Within the early stages of an innovation company's financing life cycle, difficulty attracting funding can prevent entrepreneurs from developing and commercialising their ideas. In fact, this stage is sometimes described as the 'valley of death' where many start-ups find themselves unable to meet their cash flow requirements. It is important that the government help connect business expertise with entrepreneurs so that innovative ideas can reach the market through commercialisation. This is what we mean when we say that we are backing Australians in our transitioning economy to make that transition a success.
The tax incentives include a 20 per cent carry-forward non-refundable offset on investments capped at $200,000 per year, and a 10-year exemption on capital gains tax for investments held in the form of shares in the innovation company for at least 12 months, provided that the shares held do not constitute more than a 30 per cent interest in the innovation company. The tax offset will be available upon investment, not when the funds are used by the innovation company, and any sale of the shares will be taxed on a 'deemed capital account' basis.
Innovation in Australia is dynamic.
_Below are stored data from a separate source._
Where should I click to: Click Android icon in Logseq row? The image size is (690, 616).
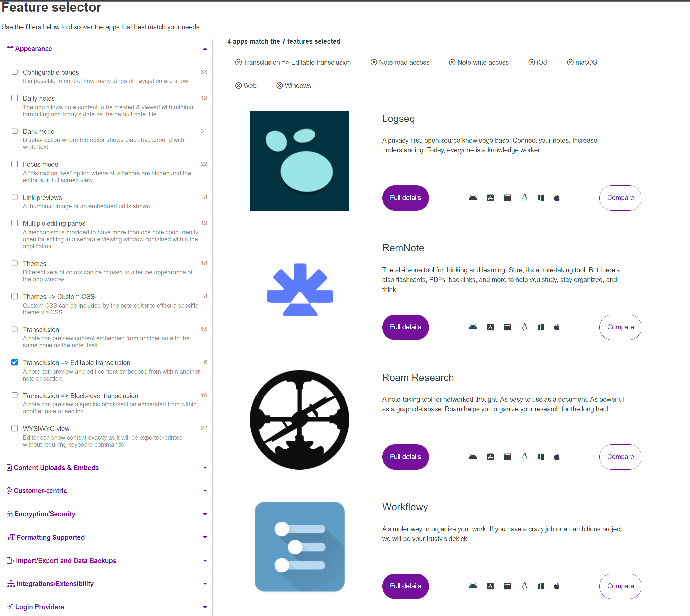473,198
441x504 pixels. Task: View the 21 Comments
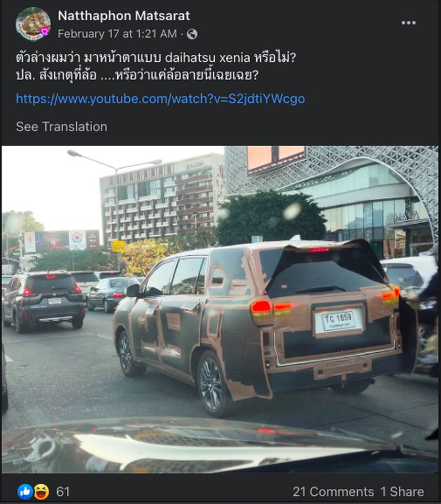click(333, 492)
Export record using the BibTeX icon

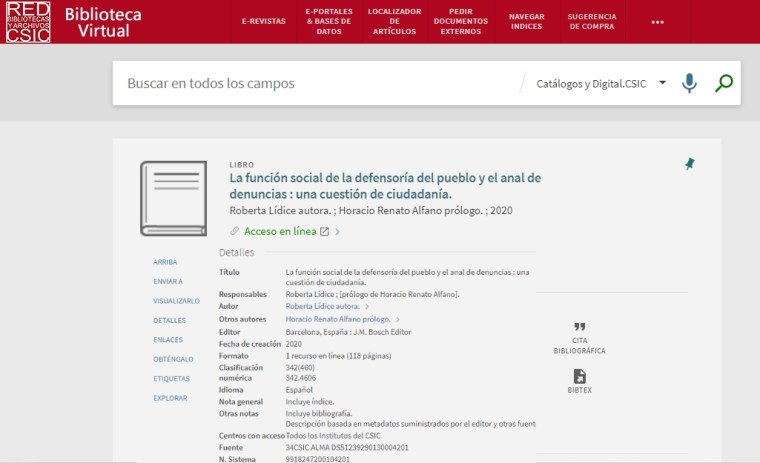(x=579, y=376)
A regulation-making power is also included so the government can keep the measure up to date and up to speed.
The tax incentives for funding provided through venture capital limited partnerships including early stage venture capital limited partnerships are designed to attract investments at the growth stage of a company's development. At this stage, entrepreneurs can face further difficulties accessing funding, despite typically receiving a few rounds of initial funding, as they are not yet able to market themselves for public or broader investor buy-in. Although Australia has experienced recent momentum in this field, with over $600 million in venture capital raised or planned since 30 June 2015, this funding has been generally concentrated within the technology sector. The measure will continue to build on the current momentum through improving funding for promising projects across the economy and in industries beyond the technology sector.
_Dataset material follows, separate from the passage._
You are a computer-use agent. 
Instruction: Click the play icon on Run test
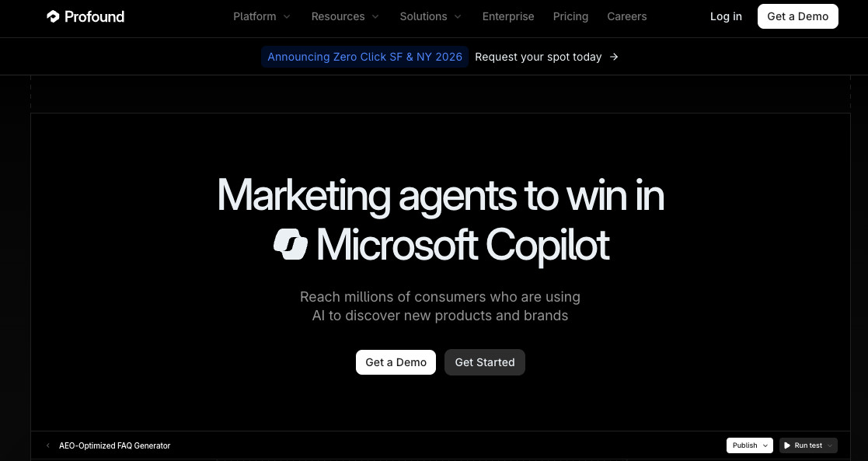click(x=787, y=445)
We are introducing a number of new arrangements to venture capital limited partnerships and early stage venture capital limited partnerships. Notably, there will be:
- a non-refundable tax offset of 10 per cent of the value of new capital invested into early stage venture capital limited partnerships during the income year;
- an increase in the maximum fund size of early stage venture capital limited partnerships from $100 million to $200 million;
- improved access to funding from managed investment trusts; and
- broadened and simplified rules for both venture capital limited partnerships and early stage venture capital limited partnerships.
The cost of all of these measures were fully offset in the Mid-Year Economic and Fiscal Outlook statement that was released in December of last year.
Once the bill receives royal assent, these incentives will apply to the 2016-17 income year.
Consultation has been conducted across a range of sectors and industries, including experienced investors, start-up founders and pioneers and industry bodies, to design these measures in a way that attracts investment without creating unnecessary regulatory burdens on either the government or entrepreneurs.
We are answering a call from industry. We are creating the ecosystem that Australia needs to succeed in this modern world and for our transitioning economy.
We are setting up the environment to reward our innovators and our entrepreneurs who have the concepts and ideas and the passion that will benefit all Australians.
Backing innovation to drive productivity is a cornerstone of the Turnbull government's economic plan to successfully manage our economic transition. The Turnbull government know that our transitioning economy requires increased investment and we will create and continue to create the conditions necessary for that investment, as demonstrated in these measures, by reducing the tax burden on those who are investing in our economy.
This is another practical example of how the Turnbull government is acting to support the positive transition that is taking place in our economy and why the Turnbull government can be trusted to continue to undertake that task.